The request -
Count the lines in the material below that contain the string "Find", matching uppercase and lowercase exactly, and reply with only the number.

-- Data entries start --

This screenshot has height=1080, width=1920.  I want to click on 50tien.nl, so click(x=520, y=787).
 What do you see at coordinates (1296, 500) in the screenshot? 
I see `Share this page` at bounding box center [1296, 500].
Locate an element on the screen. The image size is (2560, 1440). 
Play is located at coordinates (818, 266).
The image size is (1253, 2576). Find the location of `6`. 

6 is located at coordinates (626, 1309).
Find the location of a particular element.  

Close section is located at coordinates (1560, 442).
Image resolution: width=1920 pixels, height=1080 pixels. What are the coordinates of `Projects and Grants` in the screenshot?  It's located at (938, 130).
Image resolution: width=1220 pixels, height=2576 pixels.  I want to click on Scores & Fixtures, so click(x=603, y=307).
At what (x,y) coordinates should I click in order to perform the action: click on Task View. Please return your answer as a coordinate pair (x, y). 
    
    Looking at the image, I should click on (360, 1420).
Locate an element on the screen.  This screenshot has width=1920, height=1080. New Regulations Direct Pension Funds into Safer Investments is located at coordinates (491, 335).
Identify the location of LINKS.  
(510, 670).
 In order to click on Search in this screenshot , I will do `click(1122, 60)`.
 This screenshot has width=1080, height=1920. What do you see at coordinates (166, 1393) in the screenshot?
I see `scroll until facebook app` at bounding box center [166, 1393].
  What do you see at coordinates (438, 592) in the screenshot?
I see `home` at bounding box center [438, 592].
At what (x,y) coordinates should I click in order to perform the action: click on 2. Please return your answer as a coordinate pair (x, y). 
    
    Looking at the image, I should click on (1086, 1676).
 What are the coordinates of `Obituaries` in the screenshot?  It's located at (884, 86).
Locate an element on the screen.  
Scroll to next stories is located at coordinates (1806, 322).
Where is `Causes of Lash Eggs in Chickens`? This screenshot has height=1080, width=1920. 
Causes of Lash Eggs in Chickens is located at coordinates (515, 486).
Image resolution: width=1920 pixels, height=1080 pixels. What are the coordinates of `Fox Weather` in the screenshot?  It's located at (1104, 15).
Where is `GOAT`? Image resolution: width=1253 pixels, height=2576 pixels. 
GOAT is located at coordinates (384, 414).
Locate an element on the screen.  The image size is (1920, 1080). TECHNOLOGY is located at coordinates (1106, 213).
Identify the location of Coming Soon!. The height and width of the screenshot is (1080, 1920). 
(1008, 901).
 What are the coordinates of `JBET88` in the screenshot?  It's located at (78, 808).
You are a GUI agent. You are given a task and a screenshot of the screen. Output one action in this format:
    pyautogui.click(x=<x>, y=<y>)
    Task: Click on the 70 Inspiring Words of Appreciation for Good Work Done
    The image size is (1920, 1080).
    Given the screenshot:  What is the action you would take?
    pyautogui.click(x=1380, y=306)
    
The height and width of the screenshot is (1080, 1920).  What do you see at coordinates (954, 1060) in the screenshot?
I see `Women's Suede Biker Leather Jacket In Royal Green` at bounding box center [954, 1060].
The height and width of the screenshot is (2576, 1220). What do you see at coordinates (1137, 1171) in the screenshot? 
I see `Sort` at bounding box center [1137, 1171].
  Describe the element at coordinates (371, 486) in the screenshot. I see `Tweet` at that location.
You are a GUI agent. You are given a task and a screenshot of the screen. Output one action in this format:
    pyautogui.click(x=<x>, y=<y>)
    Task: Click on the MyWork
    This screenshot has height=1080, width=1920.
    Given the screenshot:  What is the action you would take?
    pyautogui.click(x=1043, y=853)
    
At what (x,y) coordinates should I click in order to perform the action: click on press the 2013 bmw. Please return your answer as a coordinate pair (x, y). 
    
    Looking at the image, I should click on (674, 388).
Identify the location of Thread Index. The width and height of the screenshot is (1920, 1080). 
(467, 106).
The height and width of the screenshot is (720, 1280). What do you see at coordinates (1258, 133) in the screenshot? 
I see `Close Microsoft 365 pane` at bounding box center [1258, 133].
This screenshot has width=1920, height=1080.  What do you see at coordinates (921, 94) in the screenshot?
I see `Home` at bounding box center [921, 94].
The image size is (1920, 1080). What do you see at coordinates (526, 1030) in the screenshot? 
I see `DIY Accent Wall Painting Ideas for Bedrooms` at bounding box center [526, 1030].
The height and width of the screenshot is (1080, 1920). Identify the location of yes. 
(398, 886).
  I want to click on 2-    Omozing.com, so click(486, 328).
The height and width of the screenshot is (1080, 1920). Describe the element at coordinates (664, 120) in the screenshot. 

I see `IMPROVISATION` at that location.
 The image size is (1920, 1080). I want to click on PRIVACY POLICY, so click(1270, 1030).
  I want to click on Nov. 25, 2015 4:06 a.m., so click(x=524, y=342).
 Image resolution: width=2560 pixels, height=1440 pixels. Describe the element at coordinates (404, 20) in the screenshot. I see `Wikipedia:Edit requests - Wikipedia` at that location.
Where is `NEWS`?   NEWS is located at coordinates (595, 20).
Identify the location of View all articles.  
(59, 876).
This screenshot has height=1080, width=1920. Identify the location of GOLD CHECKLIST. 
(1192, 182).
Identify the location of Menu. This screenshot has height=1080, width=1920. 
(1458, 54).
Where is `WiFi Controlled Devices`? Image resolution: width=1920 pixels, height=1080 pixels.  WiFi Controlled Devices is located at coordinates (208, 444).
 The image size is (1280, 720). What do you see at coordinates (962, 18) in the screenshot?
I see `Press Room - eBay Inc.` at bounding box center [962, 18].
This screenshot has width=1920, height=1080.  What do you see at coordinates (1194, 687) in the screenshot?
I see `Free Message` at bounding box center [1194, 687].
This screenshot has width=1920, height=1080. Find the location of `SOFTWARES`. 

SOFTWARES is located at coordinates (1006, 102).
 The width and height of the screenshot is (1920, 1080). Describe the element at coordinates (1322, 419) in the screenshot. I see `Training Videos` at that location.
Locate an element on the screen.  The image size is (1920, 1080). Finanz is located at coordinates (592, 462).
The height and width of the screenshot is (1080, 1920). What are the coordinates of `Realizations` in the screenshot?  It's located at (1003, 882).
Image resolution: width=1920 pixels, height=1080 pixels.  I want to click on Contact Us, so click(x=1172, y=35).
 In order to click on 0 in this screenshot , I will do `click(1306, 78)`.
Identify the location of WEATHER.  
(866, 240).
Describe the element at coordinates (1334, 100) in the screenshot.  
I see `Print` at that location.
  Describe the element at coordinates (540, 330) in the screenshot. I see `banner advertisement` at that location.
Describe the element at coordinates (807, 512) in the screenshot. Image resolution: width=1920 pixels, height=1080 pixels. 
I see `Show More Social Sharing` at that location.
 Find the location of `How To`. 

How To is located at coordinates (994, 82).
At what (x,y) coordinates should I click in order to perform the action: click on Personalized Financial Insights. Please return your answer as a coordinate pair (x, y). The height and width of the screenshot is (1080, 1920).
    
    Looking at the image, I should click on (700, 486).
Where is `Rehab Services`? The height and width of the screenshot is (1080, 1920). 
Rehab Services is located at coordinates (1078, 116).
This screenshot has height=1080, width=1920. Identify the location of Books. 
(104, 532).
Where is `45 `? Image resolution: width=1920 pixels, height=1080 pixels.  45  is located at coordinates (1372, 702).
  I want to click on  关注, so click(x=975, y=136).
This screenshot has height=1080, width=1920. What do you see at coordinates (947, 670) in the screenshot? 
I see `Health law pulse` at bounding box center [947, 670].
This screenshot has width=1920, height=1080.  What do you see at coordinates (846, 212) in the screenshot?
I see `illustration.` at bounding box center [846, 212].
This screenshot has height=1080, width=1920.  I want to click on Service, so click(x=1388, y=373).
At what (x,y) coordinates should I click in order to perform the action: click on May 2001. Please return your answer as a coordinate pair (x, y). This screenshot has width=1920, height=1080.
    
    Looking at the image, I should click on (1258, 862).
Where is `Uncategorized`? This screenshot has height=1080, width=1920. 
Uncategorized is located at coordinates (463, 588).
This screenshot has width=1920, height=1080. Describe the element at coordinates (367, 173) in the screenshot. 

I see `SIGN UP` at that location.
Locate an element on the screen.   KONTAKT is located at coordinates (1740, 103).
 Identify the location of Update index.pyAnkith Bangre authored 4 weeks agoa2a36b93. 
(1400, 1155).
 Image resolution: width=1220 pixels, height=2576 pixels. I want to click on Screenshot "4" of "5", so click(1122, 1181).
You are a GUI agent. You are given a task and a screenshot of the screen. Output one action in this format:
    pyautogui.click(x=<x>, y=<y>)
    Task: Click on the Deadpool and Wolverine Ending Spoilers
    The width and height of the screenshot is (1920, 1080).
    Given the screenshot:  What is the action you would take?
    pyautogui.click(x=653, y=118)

-- Data entries end --

Exercise response -
4